# Task objective
Lay out every line of the listing as a Markdown table with the columns Row and Listing line, numbering the rows and skipping blank lines.

# Records to process
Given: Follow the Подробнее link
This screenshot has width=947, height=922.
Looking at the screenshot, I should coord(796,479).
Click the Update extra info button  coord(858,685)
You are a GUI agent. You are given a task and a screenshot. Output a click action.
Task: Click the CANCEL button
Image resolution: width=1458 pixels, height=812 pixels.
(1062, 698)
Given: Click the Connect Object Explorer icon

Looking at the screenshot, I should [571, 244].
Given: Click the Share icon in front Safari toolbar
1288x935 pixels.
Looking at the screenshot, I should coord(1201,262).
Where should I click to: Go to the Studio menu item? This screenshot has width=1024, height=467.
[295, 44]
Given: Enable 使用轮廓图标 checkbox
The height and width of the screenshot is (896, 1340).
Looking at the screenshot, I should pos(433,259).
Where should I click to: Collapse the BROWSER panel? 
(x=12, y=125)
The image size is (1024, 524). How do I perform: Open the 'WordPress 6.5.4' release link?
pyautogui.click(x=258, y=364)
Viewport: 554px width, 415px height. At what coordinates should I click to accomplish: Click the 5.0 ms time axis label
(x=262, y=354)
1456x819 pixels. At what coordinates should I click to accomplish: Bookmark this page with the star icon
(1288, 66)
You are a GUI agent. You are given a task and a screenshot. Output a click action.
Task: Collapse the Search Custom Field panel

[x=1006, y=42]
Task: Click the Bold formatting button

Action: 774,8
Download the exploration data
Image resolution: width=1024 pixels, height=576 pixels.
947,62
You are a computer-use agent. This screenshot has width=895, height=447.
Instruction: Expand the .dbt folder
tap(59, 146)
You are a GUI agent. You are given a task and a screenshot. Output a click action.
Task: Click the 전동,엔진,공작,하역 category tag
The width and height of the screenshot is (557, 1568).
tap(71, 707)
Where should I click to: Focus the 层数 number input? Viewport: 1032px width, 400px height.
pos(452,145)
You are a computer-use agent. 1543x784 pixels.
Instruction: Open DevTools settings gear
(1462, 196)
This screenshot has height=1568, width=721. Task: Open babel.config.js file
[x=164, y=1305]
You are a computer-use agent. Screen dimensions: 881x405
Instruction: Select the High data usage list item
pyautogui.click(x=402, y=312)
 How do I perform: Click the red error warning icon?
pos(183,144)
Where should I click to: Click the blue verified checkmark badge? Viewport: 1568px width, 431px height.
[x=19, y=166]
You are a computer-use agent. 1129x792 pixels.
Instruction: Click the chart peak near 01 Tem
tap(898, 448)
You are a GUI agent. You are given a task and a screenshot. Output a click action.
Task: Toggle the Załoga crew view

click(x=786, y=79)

# Written answer
| Row | Listing line |
|---|---|
| 1 | Given: Follow the Подробнее link |
| 2 | This screenshot has width=947, height=922. |
| 3 | Looking at the screenshot, I should coord(796,479). |
| 4 | Click the Update extra info button  coord(858,685) |
| 5 | You are a GUI agent. You are given a task and a screenshot. Output a click action. |
| 6 | Task: Click the CANCEL button |
| 7 | Image resolution: width=1458 pixels, height=812 pixels. |
| 8 | (1062, 698) |
| 9 | Given: Click the Connect Object Explorer icon |
| 10 | Looking at the screenshot, I should [571, 244]. |
| 11 | Given: Click the Share icon in front Safari toolbar |
| 12 | 1288x935 pixels. |
| 13 | Looking at the screenshot, I should coord(1201,262). |
| 14 | Where should I click to: Go to the Studio menu item? This screenshot has width=1024, height=467. |
| 15 | [295, 44] |
| 16 | Given: Enable 使用轮廓图标 checkbox |
| 17 | The height and width of the screenshot is (896, 1340). |
| 18 | Looking at the screenshot, I should pos(433,259). |
| 19 | Where should I click to: Collapse the BROWSER panel?  |
| 20 | (x=12, y=125) |
| 21 | The image size is (1024, 524). How do I perform: Open the 'WordPress 6.5.4' release link? |
| 22 | pyautogui.click(x=258, y=364) |
| 23 | Viewport: 554px width, 415px height. At what coordinates should I click to accomplish: Click the 5.0 ms time axis label |
| 24 | (x=262, y=354) |
| 25 | 1456x819 pixels. At what coordinates should I click to accomplish: Bookmark this page with the star icon |
| 26 | (1288, 66) |
| 27 | You are a GUI agent. You are given a task and a screenshot. Output a click action. |
| 28 | Task: Collapse the Search Custom Field panel |
| 29 | [x=1006, y=42] |
| 30 | Task: Click the Bold formatting button |
| 31 | Action: 774,8 |
| 32 | Download the exploration data |
| 33 | Image resolution: width=1024 pixels, height=576 pixels. |
| 34 | 947,62 |
| 35 | You are a computer-use agent. This screenshot has width=895, height=447. |
| 36 | Instruction: Expand the .dbt folder |
| 37 | tap(59, 146) |
| 38 | You are a GUI agent. You are given a task and a screenshot. Output a click action. |
| 39 | Task: Click the 전동,엔진,공작,하역 category tag |
| 40 | The width and height of the screenshot is (557, 1568). |
| 41 | tap(71, 707) |
| 42 | Where should I click to: Focus the 层数 number input? Viewport: 1032px width, 400px height. |
| 43 | pos(452,145) |
| 44 | You are a computer-use agent. 1543x784 pixels. |
| 45 | Instruction: Open DevTools settings gear |
| 46 | (1462, 196) |
| 47 | This screenshot has height=1568, width=721. Task: Open babel.config.js file |
| 48 | [x=164, y=1305] |
| 49 | You are a computer-use agent. Screen dimensions: 881x405 |
| 50 | Instruction: Select the High data usage list item |
| 51 | pyautogui.click(x=402, y=312) |
| 52 |  How do I perform: Click the red error warning icon? |
| 53 | pos(183,144) |
| 54 | Where should I click to: Click the blue verified checkmark badge? Viewport: 1568px width, 431px height. |
| 55 | [x=19, y=166] |
| 56 | You are a computer-use agent. 1129x792 pixels. |
| 57 | Instruction: Click the chart peak near 01 Tem |
| 58 | tap(898, 448) |
| 59 | You are a GUI agent. You are given a task and a screenshot. Output a click action. |
| 60 | Task: Toggle the Załoga crew view |
| 61 | click(x=786, y=79) |